I have always wanted three kids, I panic about giving them each enough time coming from a larger family but we have a big enough house and money. My heart feels I would be complete with three but I could stick at two.
I had HG with my two DC and fell pregnant last year (3rd pregnancy), i was so incredibly sick with HG. I was bed bound and in hospital 4 times before 6 weeks pregnant. I also had covid which maybe made the situation worse as I never had it that bad with two older children. I ended up with a doctor saying they couldn’t guarantee my health and we could consider a medical termination.
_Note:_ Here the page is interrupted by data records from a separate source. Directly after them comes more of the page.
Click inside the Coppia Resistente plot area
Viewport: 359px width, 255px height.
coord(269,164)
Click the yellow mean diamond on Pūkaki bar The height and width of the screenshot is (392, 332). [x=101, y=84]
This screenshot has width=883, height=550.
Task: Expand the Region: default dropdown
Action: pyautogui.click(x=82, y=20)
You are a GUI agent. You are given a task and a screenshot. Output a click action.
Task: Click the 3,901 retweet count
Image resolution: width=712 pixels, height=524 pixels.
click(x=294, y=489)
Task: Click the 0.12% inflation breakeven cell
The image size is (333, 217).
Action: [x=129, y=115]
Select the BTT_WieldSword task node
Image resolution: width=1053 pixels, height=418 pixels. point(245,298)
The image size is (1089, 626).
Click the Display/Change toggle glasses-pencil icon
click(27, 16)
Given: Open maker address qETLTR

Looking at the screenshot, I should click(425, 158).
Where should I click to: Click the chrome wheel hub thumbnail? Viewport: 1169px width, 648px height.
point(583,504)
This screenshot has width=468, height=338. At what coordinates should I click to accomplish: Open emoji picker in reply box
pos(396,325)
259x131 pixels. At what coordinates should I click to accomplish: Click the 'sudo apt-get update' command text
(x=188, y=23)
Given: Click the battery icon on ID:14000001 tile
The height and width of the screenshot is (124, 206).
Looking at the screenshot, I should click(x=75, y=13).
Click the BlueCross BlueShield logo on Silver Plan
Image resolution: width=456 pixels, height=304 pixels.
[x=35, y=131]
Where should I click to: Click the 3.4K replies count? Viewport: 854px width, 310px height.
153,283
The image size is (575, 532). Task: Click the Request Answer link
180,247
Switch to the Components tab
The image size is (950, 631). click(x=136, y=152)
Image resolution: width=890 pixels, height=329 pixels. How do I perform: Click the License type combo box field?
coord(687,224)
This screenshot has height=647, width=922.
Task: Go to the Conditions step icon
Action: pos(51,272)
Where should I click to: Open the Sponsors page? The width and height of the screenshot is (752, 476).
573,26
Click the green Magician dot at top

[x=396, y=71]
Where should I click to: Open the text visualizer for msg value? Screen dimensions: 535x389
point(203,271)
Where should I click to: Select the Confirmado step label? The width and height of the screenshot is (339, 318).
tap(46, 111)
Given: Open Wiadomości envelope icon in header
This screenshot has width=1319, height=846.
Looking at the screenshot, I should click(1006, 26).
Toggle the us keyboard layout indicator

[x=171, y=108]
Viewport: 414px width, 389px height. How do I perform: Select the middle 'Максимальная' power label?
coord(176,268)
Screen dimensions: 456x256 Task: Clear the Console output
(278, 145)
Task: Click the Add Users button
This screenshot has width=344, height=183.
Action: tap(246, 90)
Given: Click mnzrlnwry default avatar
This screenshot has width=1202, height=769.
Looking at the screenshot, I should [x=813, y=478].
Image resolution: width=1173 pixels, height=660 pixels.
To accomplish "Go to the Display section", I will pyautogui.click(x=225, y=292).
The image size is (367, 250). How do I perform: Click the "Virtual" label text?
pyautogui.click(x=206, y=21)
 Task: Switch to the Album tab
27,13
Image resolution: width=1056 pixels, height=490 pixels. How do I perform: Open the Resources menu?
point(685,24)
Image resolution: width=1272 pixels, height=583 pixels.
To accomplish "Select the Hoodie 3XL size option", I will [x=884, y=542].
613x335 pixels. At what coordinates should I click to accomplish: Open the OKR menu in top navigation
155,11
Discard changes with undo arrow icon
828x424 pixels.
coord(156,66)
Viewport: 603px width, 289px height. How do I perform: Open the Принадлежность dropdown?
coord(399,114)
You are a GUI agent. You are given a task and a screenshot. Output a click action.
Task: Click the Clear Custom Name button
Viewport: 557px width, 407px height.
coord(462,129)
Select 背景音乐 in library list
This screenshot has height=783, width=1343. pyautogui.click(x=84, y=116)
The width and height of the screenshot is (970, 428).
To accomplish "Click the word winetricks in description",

By 7 weeks we chose to have a termination, it was by far the hardest thing I have ever done but my blood tests showed damage to liver / kidneys and my heart rate was 90-110 so increase risk of heart attack etc.
I have to live with that guilt but I do believe it saved my life and my current DC have to come first. After the situation it took 4 weeks for me to gain back my strength, for 1-2 weeks I couldn’t walk further than 20m without being tired and heavy legs.
Just had the all clear that we can TTC again if we want. But I’m so scared, I don’t think I can do that again. I’m also not sure I deserve it. However I’m clinging onto it was covid and HG mixed together. Not sure what I’m after here, think I’m mainly venting.
I keep thinking about all the negatives of having another child and not excited (deep down I know I want another), my friend said it’s a normal trauma response. I’m just sad that’s it.